La scissione parziale è un’operazione straordinaria disciplinata dagli artt. 2506 e ss. c.c., mediante la quale una società preesistente assegna a una o più società beneficiarie una parte del proprio patrimonio, continuando comunque a esistere e a svolgere la propria attività. In particolare, l’art. 2506-bis c.c. richiede che il progetto di scissione contenga l’esatta descrizione degli elementi patrimoniali da assegnare alle beneficiarie e di quelli che restano in capo alla società scissa, perché da tale riparto discendono le conseguenze sul piano della responsabilità per le obbligazioni.
Ai sensi dell’art. 2506-quater c.c., eseguita l’ultima iscrizione dell’atto di scissione nel Registro delle imprese, la responsabilità per le obbligazioni segue l’allocazione patrimoniale risultante dal progetto: in via ordinaria risponde la società alla quale l’obbligazione è imputata per effetto della scissione. Il comma 3 della stessa disposizione, con finalità di tutela dei creditori, prevede inoltre che, se il debito della società scissa non è soddisfatto dalla società cui fanno carico, tutte le società partecipanti alla scissione ne rispondono in via solidale, entro i limiti stabiliti dalla legge.

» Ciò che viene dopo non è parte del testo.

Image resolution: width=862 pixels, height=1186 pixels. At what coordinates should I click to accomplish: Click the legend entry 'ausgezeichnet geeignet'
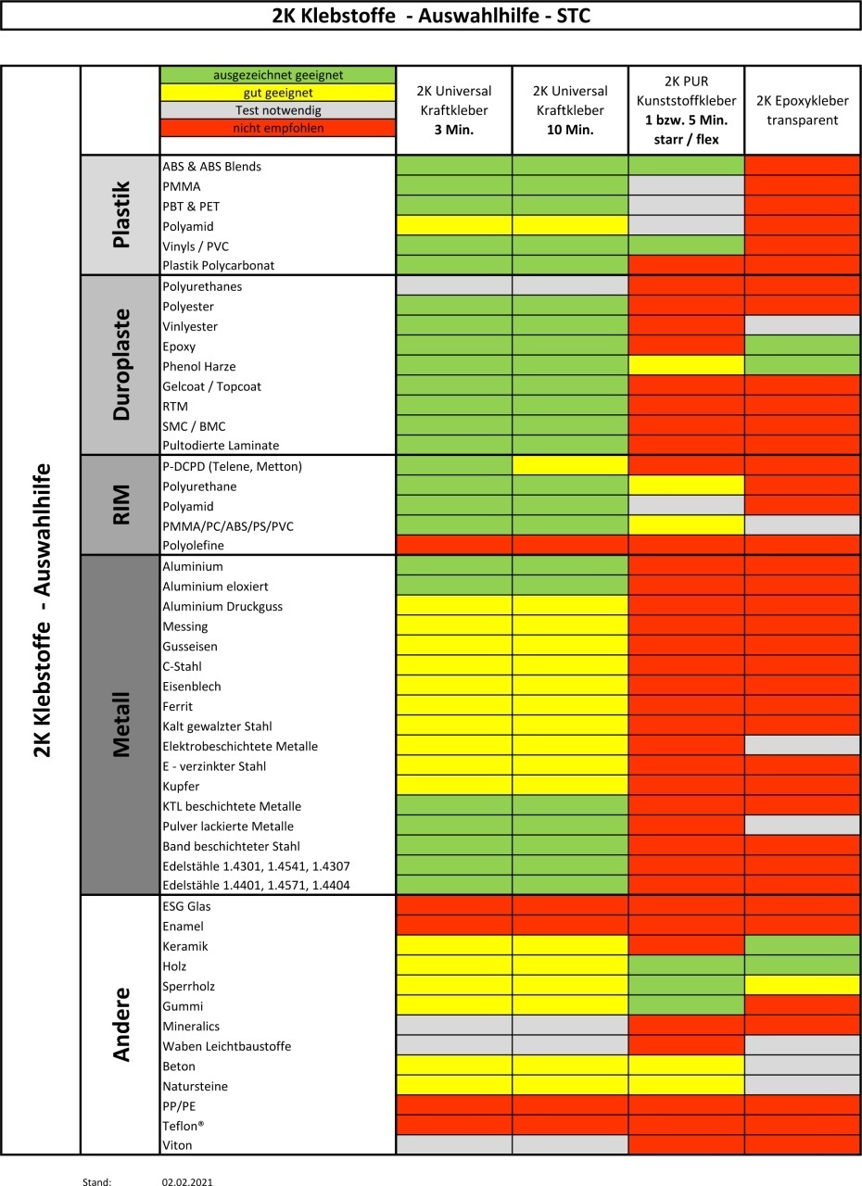click(278, 75)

Con ordinanza 13 dicembre 2025, n. 32551, la Cassazione ha precisato il perimetro applicativo di tale solidarietà e le relative ricadute, chiarendo, in particolare, che:
- l’art. 2506-quater c.c. non configura una solidarietà “piena” e indistinta, ma un regime di garanzia che presuppone il mancato soddisfacimento del credito da parte del soggetto su cui il debito fa carico in base al progetto. Resta ferma la responsabilità integrale della società cui il debito è stato assegnato o è rimasto in capo;
- il meccanismo di solidarietà opera non solo quando il debito sia stato trasferito a una società beneficiaria, ma anche quando esso sia rimasto in capo alla società scissa (diversamente, la tutela del creditore finirebbe per dipendere da una scelta “interna” al progetto, in contrasto con la funzione perseguita dalla norma);
- la responsabilità delle altre società partecipanti è comunque contenuta entro un limite quantitativo, poiché ciascuna risponde nei limiti della quota di patrimonio netto ad essa assegnata (o rimasta in capo), quale risultante al momento della scissione, mentre integralmente responsabile resta la società originariamente obbligata prima dell’operazione;
- ai fini dell’operatività della tutela ex art. 2506-quater, comma 3, c.c. è irrilevante che il creditore abbia proposto opposizione al progetto ai sensi dell’art. 2503 c.c.: si tratta di strumenti diversi, non soggetti a preclusioni reciproche, e l’azione fondata sulla solidarietà non è condizionata dall’esperimento preventivo delle tutele procedimentali;
- il limite del patrimonio netto assegnato rileva come fatto parzialmente impeditivo della pretesa, con la conseguenza che grava su ciascuna società partecipante l’onere di provare l’entità del patrimonio netto di propria spettanza, in applicazione del principio di vicinanza della prova.